First, we learned that Daniel Rudewicz, a USPX member, filed a proposal at KSW, a Long Island City, N.Y.-based company with a $19.7 million market capitalization that furnishes and installs heating, ventilating, and air conditioning systems and process piping systems.
Rudewicz’s binding proposal calls for investors to hold at least a 2% stake for one year to be eligible to nominate director candidates for inclusion in the corporate proxy materials.
There was some negotiation between the parties and KSW filed a bylaw amendment that has the appearance of providing proxy acces but actually disenfranchises shareowners from rights they already had. KSW then filed a no-action letter to keep Rudewicz’s proposal off the proxy.
Rudewicz objected that management’s bylaws weren’t equivalent. Then KSW amended their bylaws again to at least actually allow proxy access, but at substantially higher thresholds than those sought by Rudewicz.

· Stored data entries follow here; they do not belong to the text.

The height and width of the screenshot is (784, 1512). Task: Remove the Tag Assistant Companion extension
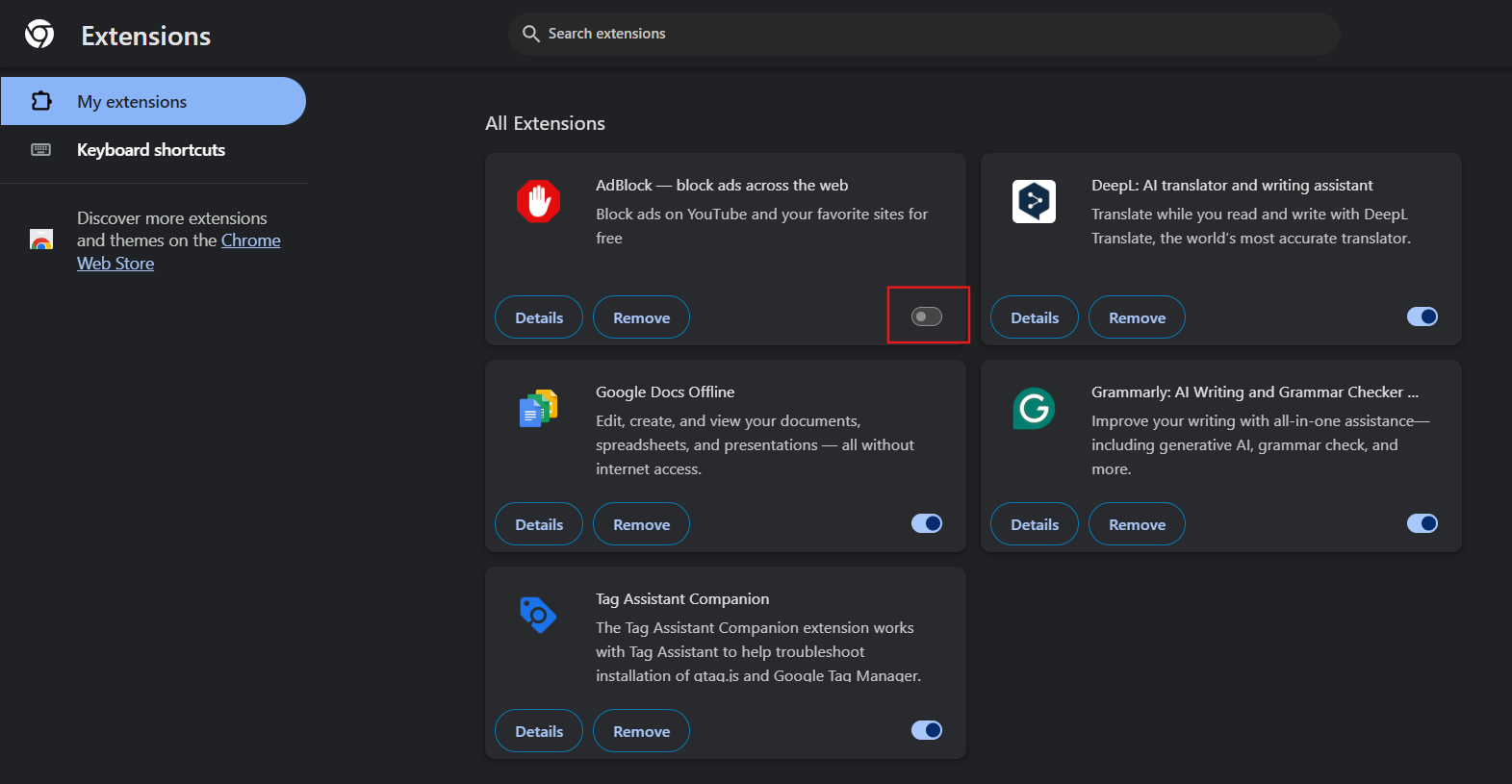point(641,731)
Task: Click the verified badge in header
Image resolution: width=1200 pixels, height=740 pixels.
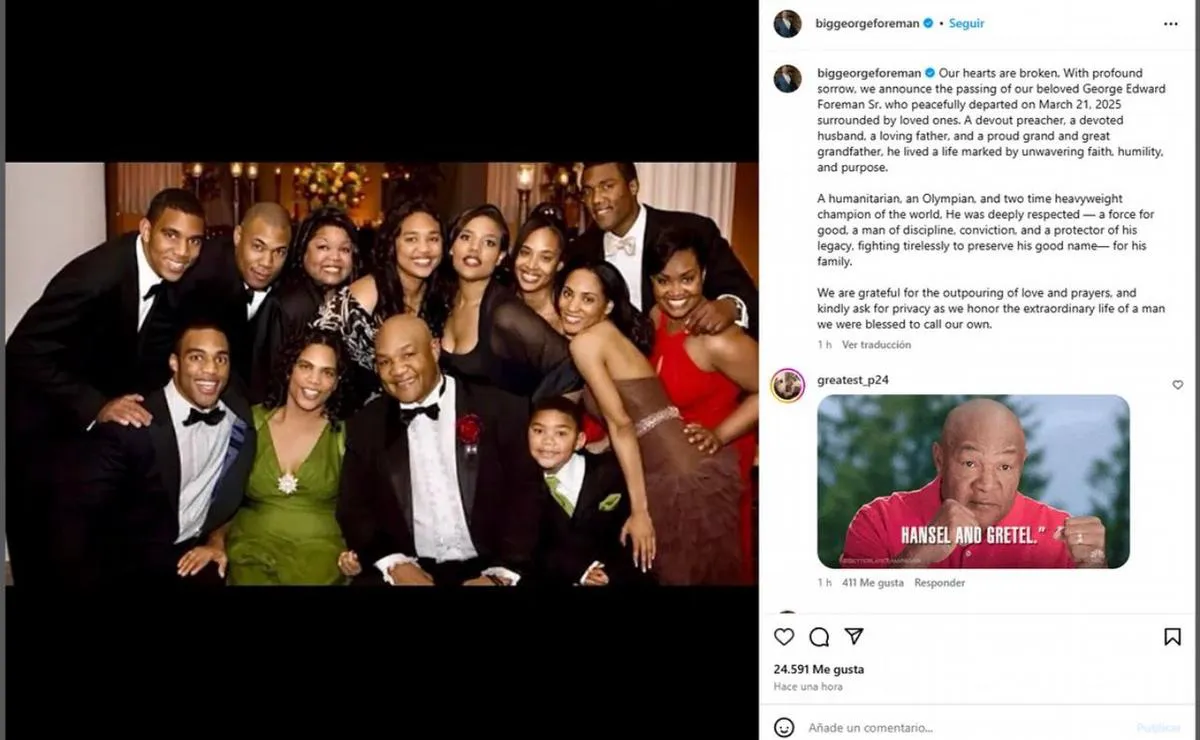Action: pos(927,24)
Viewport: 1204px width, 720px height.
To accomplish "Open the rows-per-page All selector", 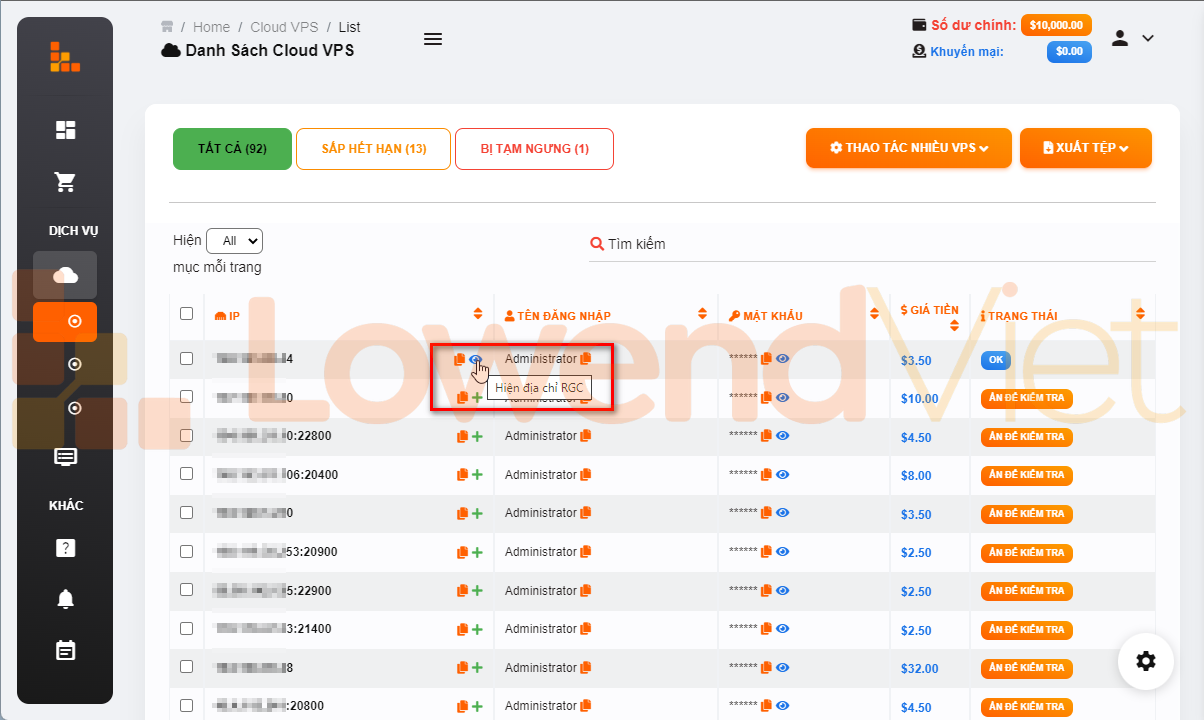I will 234,241.
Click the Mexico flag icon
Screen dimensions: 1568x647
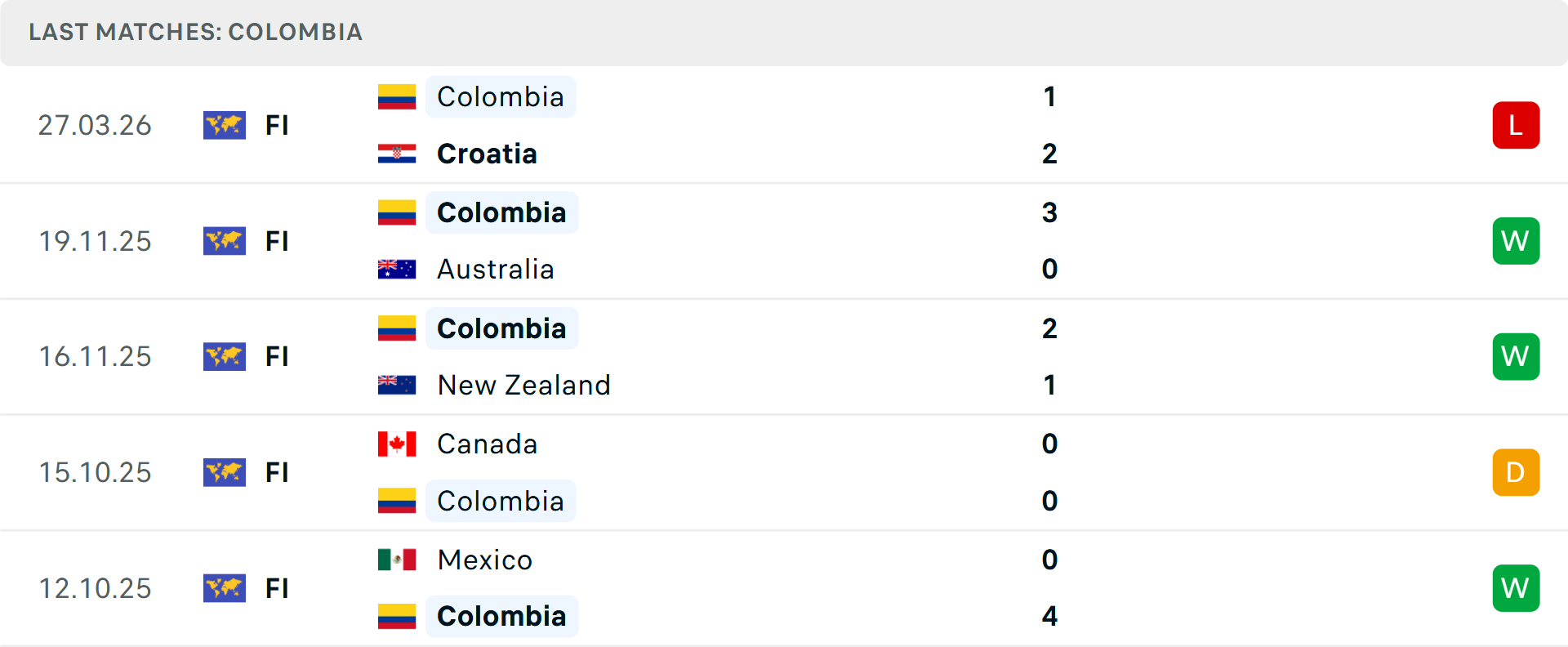pos(397,560)
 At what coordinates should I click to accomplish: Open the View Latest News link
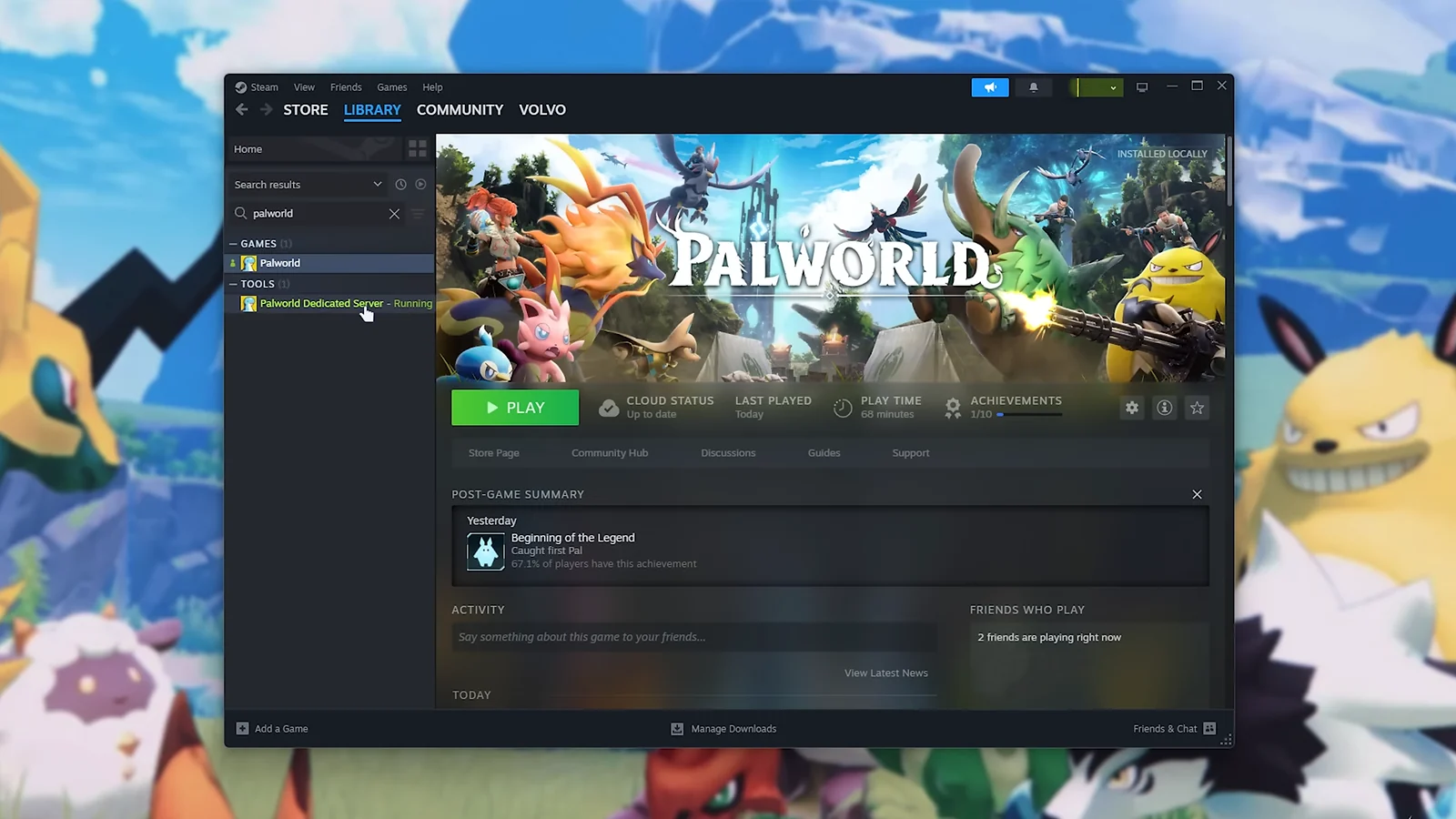(885, 673)
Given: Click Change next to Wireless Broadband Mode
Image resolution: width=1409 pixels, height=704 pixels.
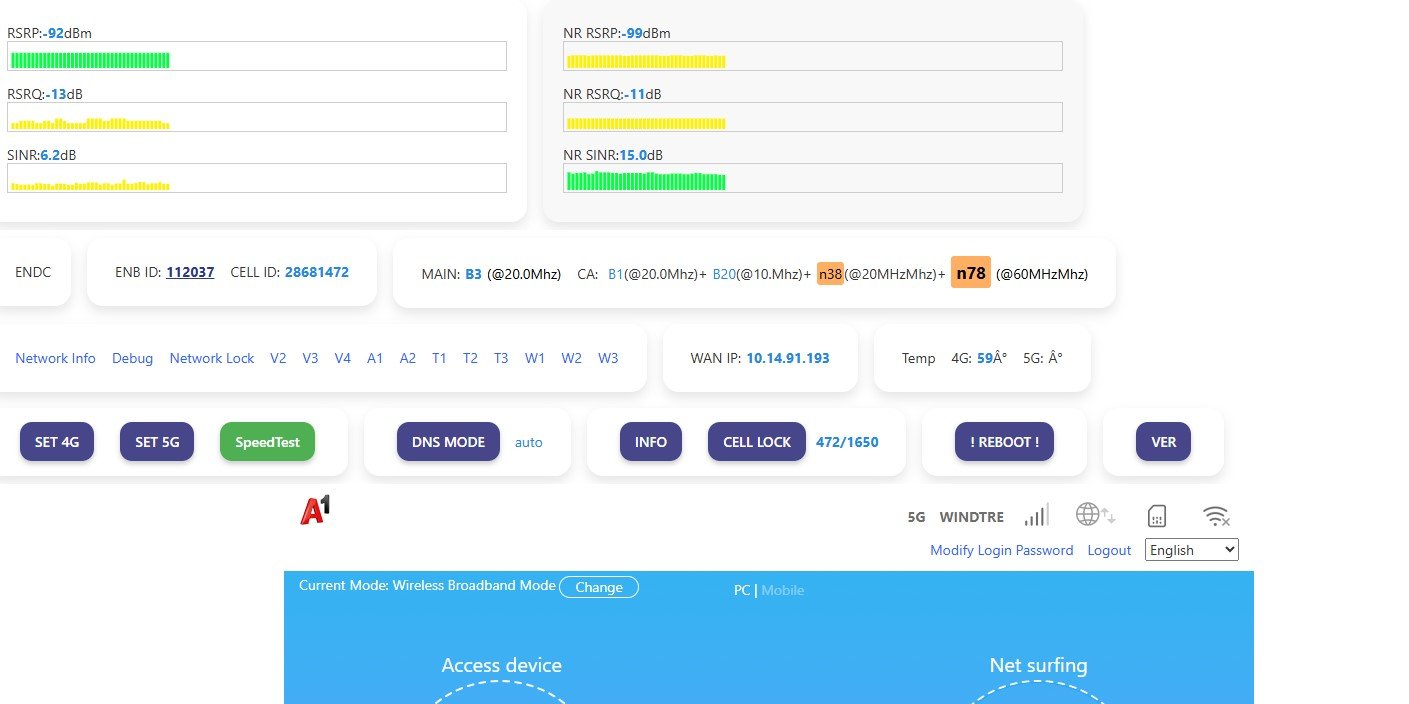Looking at the screenshot, I should click(x=598, y=587).
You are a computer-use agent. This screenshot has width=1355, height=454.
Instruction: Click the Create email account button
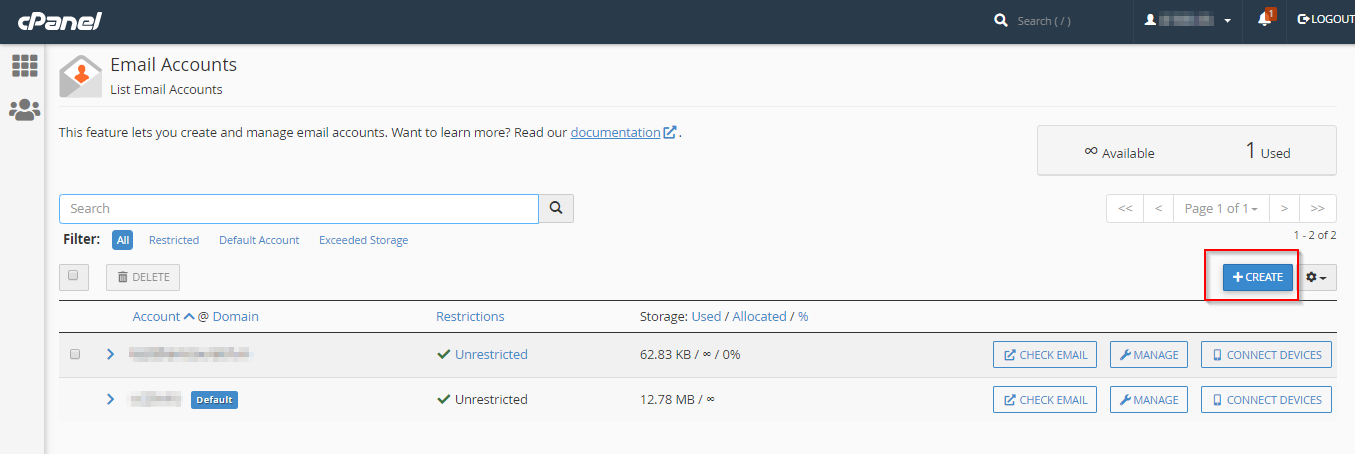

Will the SEC grant no-action relief? I certainly hope not.
A second case involves the Princeton National Bancorp, Inc (PNBC), where David Monier reports that his access proposal, which utilized model USPX language, will be included on the proxy.
Monier will also be nominating Steve Bonucci from the floor of the annual meeting, so there is a real opportunity for change at this bank where the stock price has dropped from more than $10 in 2010 to less than $1.50.
The third case involves a much larger company, Hewlett-Packard. As reported yesterday in the WSJ, investors who own at least 3% of H-P shares for at least three years would be allowed to nominate up to 20% of the company’s directors under a binding bylaw proposal that will appear on the proxy in 2013 as a result of a negotiated withdrawal of a proposal with similar thresholds filed by Amalgamated Bank’s LongView Fund.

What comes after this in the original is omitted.